Situated on the central west coast of Vietnam, Hoi an is a breath of fresh air after the commotion of Vietnam’s more busy locations; such as Hanoi. Still reminiscent of the town used to harbour foreign traders back in the 17th and 18th centuries, Hoi An almost has an ancient Japanese feel to its surroundings.
What to do?
Enjoy the lack of mopeds! Seriously, after a few weeks of dodging mopeds from every direction you will fall in love with the fact that the ancient town is a bicycle and pedestrian town only. Many shops and hotels hire bikes out for the day for you to explore the town, the surrounding rice fields or to spend the day at the beach.
Hoi an is known for its tailor shops, not just for suits, ladies can get any dress their heart desires custom-made to measure. My boyfriend had a custom suit made from scratch in just 18 hours at a fraction of the price you would pay in the UK. Aside from the tailor shops, Hoi an also sells a lot of unique hand crafted lanterns; if you can find room for one in your backpack! If you can’t every evening paper lanterns are lit to be sold (around 50p!) and released down the river that runs through the middle of the town.
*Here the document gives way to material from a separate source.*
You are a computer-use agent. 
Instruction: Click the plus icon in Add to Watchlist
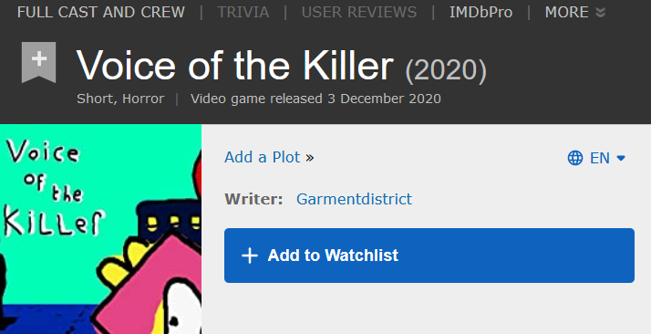point(250,256)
It is beautiful and can only be described as something out of a Disney movie.
Wander, the many adjoining roads of the ancient town all start to look the same after a while, but don’t be afraid to just wander, you’ll soon stumble upon set back temples and independent shops that sell fantastic art work that can be rolled into tubes and brought home. On one of our evening walks, I found a lovely lady who does free hand beautiful mehendi henna designs outside the Dive bar between 7.30 – 10pm each night. Check her out at Henna Art Hoi an, she is so talented and I am now so inspired to learn mehendi henna even more than I was before!
Talk to the locals; there is no better way to learn the culture of a country than speaking to the people who live there. We took fishing boat ride down the Thu Bon river one evening with an older Vietnamese lady, after the getting over the initial fear of the boat nearly capsizing at every movement, it was wonderful to just to speak to her and I have come to realise that Vietnamese genuinely love speaking to the tourists as well.
Where to eat?
Admittedly Hoi An wasn’t my favourite place for food in Vietnam but we did have a really tasty low-cost meal in a restaurant on the outskirts of town – greatly called ‘I think you like’, it is a humble sibling run restaurant after the opportunity was given to them by their parents – and well these days it takes ALOT not to have a single negative review on trip advisor.
How to get there?
We flew into Danang airport from Hanoi, then took a 30 minute taxi which cost just £11. However there are a lot of different ways such as the 7 hour moped journey from Hue – as seen on Top Gear (something I would love to do in the future!).